I wanted to say I wasn’t afraid, but unlike the birds in my room, which I now knew Victor had put there, these Starlings could be dangerous. For me, and for Cliff. It probably didn’t say much for my survival instincts that I was more worried about him than about myself. And I was pretty sure Cliff felt the exact inverse. The day we first saw the birds, he asked me if I wanted to go travelling with him during the Easter break.There are some places I’d like to show you, he had told me as we lay in bed together. It was one of those warm, languid moments when our eyes were shut and we were naked, inside and out, while the world beyond–the sounds of rain and the dull yellow beam of headlights–passed us by outside, crossing through our own dark quiet.

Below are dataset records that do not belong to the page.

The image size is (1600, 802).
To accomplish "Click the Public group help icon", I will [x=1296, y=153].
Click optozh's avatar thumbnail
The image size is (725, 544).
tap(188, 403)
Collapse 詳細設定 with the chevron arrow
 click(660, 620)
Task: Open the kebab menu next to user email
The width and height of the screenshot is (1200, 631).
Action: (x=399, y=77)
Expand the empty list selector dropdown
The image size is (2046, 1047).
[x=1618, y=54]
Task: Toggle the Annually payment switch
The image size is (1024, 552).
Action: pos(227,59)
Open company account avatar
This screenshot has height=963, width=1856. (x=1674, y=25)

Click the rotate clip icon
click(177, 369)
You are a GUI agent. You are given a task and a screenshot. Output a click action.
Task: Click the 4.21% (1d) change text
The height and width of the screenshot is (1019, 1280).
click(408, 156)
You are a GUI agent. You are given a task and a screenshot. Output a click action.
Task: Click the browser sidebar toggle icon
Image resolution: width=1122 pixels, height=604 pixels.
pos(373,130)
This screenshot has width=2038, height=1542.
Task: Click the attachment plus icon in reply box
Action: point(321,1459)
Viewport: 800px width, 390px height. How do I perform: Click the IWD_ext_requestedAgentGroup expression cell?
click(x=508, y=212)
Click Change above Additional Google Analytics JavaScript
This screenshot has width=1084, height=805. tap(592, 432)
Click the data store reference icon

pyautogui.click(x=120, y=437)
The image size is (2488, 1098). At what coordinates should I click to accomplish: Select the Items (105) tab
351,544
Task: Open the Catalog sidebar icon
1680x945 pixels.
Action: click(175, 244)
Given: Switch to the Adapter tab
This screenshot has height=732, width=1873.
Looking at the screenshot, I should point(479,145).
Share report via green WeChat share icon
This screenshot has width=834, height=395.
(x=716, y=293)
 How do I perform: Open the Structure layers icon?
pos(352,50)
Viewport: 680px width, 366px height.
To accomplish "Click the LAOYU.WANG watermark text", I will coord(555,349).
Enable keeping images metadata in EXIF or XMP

I still wasn’t keen on him buying me things I couldn’t afford, but I couldn’t bring myself to say no. Perhaps because I knew he, too, was trying to outrun his fear of the future, at least for a little while. Or because I knew now that our future together was going to be a lot shorter than I’d wanted.

So I agreed, and now here I was a few weeks later, standing in my room with my bags packed, gazing out of the window. No starlings in the sky, only a magpie perched on a tree in the court, polishing its feathers. If bad omens existed, there had to be good ones too, surely?

I smiled as I saw a figure slip behind the reflection of my own face, and I turned around. Zoe had just walked into my room. Her hair was intricately braided, and her lids gleamed as golden as her enormous hoop earrings and her eyes. No more poorly concealed dark circles, no bitter twist to her lips, no distracted sheen in her cornflower-blue eyes. Having Zoe back, reallyback, reminded me every day why it had all been worth it.

‘Shouldn’t you be on your way by now, my little globetrotter?’ The teasing note in her voice was gentle: Zoe was almost more delighted than I was that I was finally spending a holiday away from college.